Monday, March 15, 2010

Further Adventures in Neuroscience

I am no neuroscientist. But I have been long interested in brain studies and their relation to philosophy and theology. Back in the 1980s James Ashbrook was on my dissertation committee and exposed me to neuro-theological work. He was way ahead of his time.

In my last post I quoted psychologist Michael Gazzaniga as stating a claim I've heard many times now, which is:
  • The brain acquires information and makes decisions well before we are consciously forming choices.
  • We're all on a little bit of taped delay between unconsciousness and awareness.
  • We think we are in charge, but we're really not.
I think I understand the meaning of that. So I have this problem, which may just be me. Logically, it forms like this:

1. The brain is the decision maker, not "I."
2. Gazzaniga's brain made a decision to communicate the idea that we think we are in charge, but we're really not.
3. Gazzaniga, therefore, is really not in charge.
4. Are we then simply to believe Gazzaniga's brain on such things?
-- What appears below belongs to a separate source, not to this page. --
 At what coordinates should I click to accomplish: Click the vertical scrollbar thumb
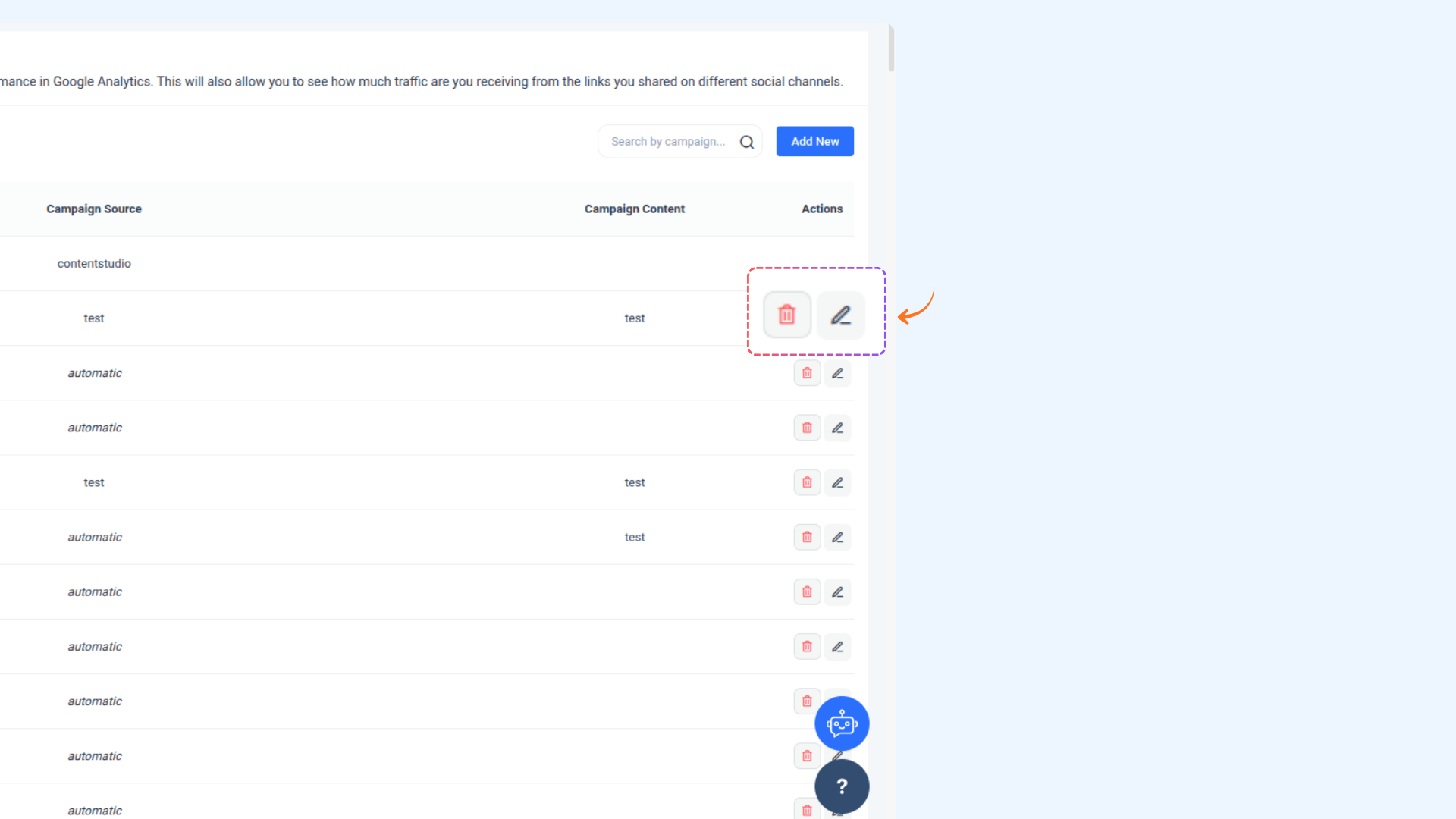tap(891, 49)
If the brain makes a decision prior to some "self" "consciously forming a choice," can we choose against the brain? If so, then it seems that "I" am in charge, and not the brain. But if the brain really is in charge, then "I" do not have free will about this (in the sense of consciously forming a "choice." "Choice-making" then is but epiphenomenal activity, itself having no causal effect on the physical brain. "Michael Gazzaniga" did not make some "choice" between competing viewpoints and "decide" for the theory "he" is putting forth.

Certain neuroscientists such as U. of Montreal's Mario Beauregaard believe there is an "I" that makes choices that then effect changes in the physical brain. But if Gazzaniga is correct how could "we" ever know it? Why should we believe his brain? And how could one ever reason about the truth of competing theories?